Possible bug in latent vector loss calculation? #34

walmsley · 2021-02-15T01:00:21Z

I'm confused by this, and wondering if it could be a bug? It seems as though latents is of size (32,128), which means that for array in latents: iterates 32 times. However, the results from these iterations aren't stored anywhere, so they are at best a waste of time and at worst causing a miscalculation. Perhaps the intention was to accumulate the kurtoses and skews for each array in latents, and then computing lat_loss using all the accumulated values?

for array in latents:
    mean = torch.mean(array)
    diffs = array - mean
    var = torch.mean(torch.pow(diffs, 2.0))
    std = torch.pow(var, 0.5)
    zscores = diffs / std
    skews = torch.mean(torch.pow(zscores, 3.0))
    kurtoses = torch.mean(torch.pow(zscores, 4.0)) - 3.0

lat_loss = lat_loss + torch.abs(kurtoses) / num_latents + torch.abs(skews) / num_latents

Occurs at https://github.com/lucidrains/big-sleep/blob/main/big_sleep/big_sleep.py#L211

The text was updated successfully, but these errors were encountered:

walmsley · 2021-02-15T01:25:50Z

Digging around further in the loss calculation code, I'm also curious about two other points:

Is this supposed to be torch.abs(torch.mean(latents, dim=1)).mean()? Otherwise I believe the outer mean is redundant because the inner mean has already reduced everything to a single value.

big-sleep/big_sleep/big_sleep.py

Line 199 in 3531538

torch.abs(torch.mean(latents)).mean() + \
The class loss term processes soft_one_hot_classes of size (32,1000) but if I'm reading it correctly, the zero index [0] extracts only the first of 32 arrays from the output of the topk() operation in topk(soft_one_hot_classes, ..., dim=1)[0].
a) Is it intentional that the loss only cares about the first array of soft_one_hot_classes and ignores the other 31?
b) If so, then the topk operation looks like it could be made faster by only operating on topk(soft_one_hot_classes[0], ...) instead of topk(soft_one_hot_classes, ..., dim=1)[0]

big-sleep/big_sleep/big_sleep.py

Line 212 in 3531538

cls_loss = ((50 * torch.topk(soft_one_hot_classes, largest = False, dim = 1, k = 999)[0]) ** 2).mean()

lucidrains · 2021-02-15T02:40:12Z

@walmsley Hi Will! You caught a bug in regards to your first comment! I've fixed it in 0.5.1 🙏

For your second comment, I double checked the original colab from Ryan, and that's what he has there, so you may want to redirect your question to him (he originally devised this technique)

Dataset extract
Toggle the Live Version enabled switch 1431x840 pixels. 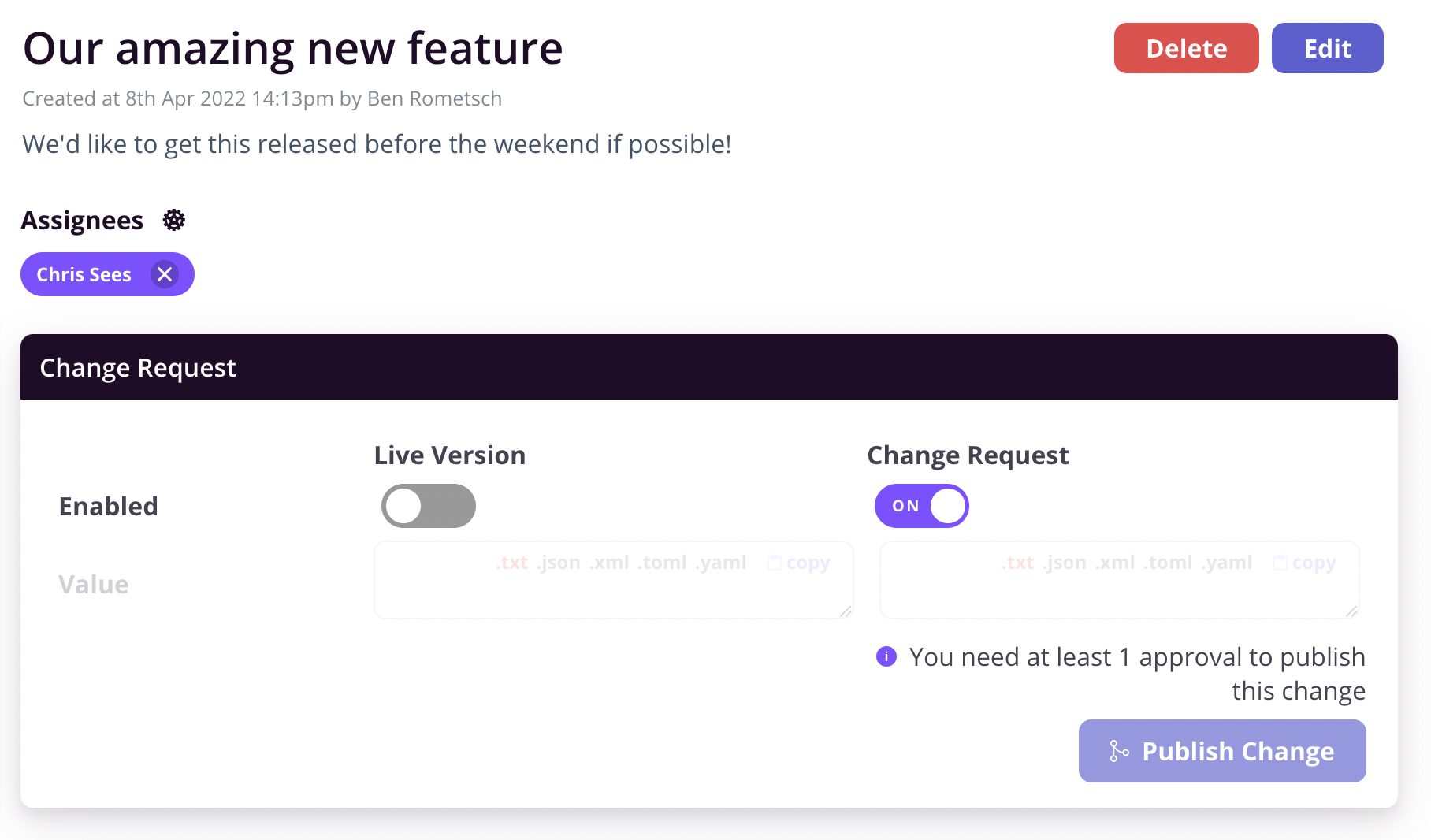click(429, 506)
--
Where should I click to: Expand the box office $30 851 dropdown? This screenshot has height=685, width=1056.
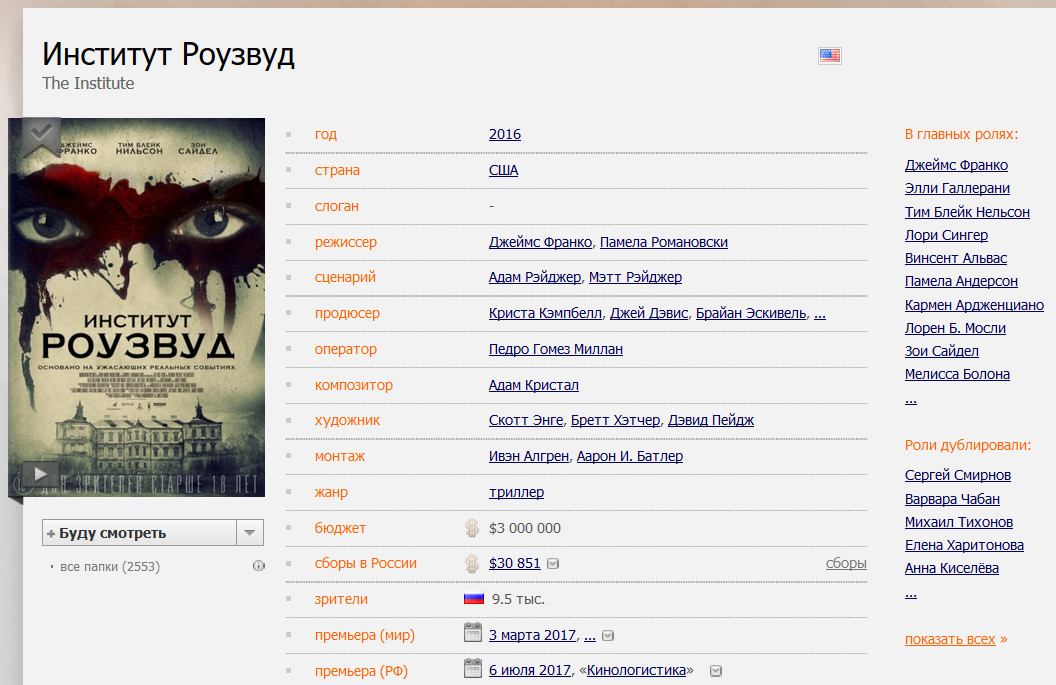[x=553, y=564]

What you need to do
Extend the discussion thread about the possible bug in the latent vector loss calculation, picking up after its final comment.

Result of this task
As for #2, topk actually returns a tuple, the first element being the actual topk values, and the second being the topk indices. The [0] is there to capture the values, not for referencing the first latent

lucidrains · 2021-02-15T02:47:24Z

@walmsley going to go with your suggestion for #1, because I think you are right :) you should send Ryan a poke and let him know!

walmsley · 2021-02-15T03:44:41Z

That fully addresses the above points, thanks!

BUT also perhaps most significantly, there is a deeper possible bug that I'm curious about. I was trying to understand why num_latents is set to 32 here:

big-sleep/big_sleep/big_sleep.py

Lines 89 to 92 in 31fa846

    
           class Latents(torch.nn.Module): 
        
               def __init__( 
        
                   self, 
        
                   num_latents = 32,

Diving deeper, it seems as though these 32 different vectors are only actually used within cond_vector here:

big-sleep/big_sleep/biggan.py

Line 510 in 31fa846

z = self.gen_z(cond_vector[0].unsqueeze(0))

and here:

big-sleep/big_sleep/biggan.py

Line 520 in 31fa846

z = layer(z, cond_vector[i+1].unsqueeze(0), truncation)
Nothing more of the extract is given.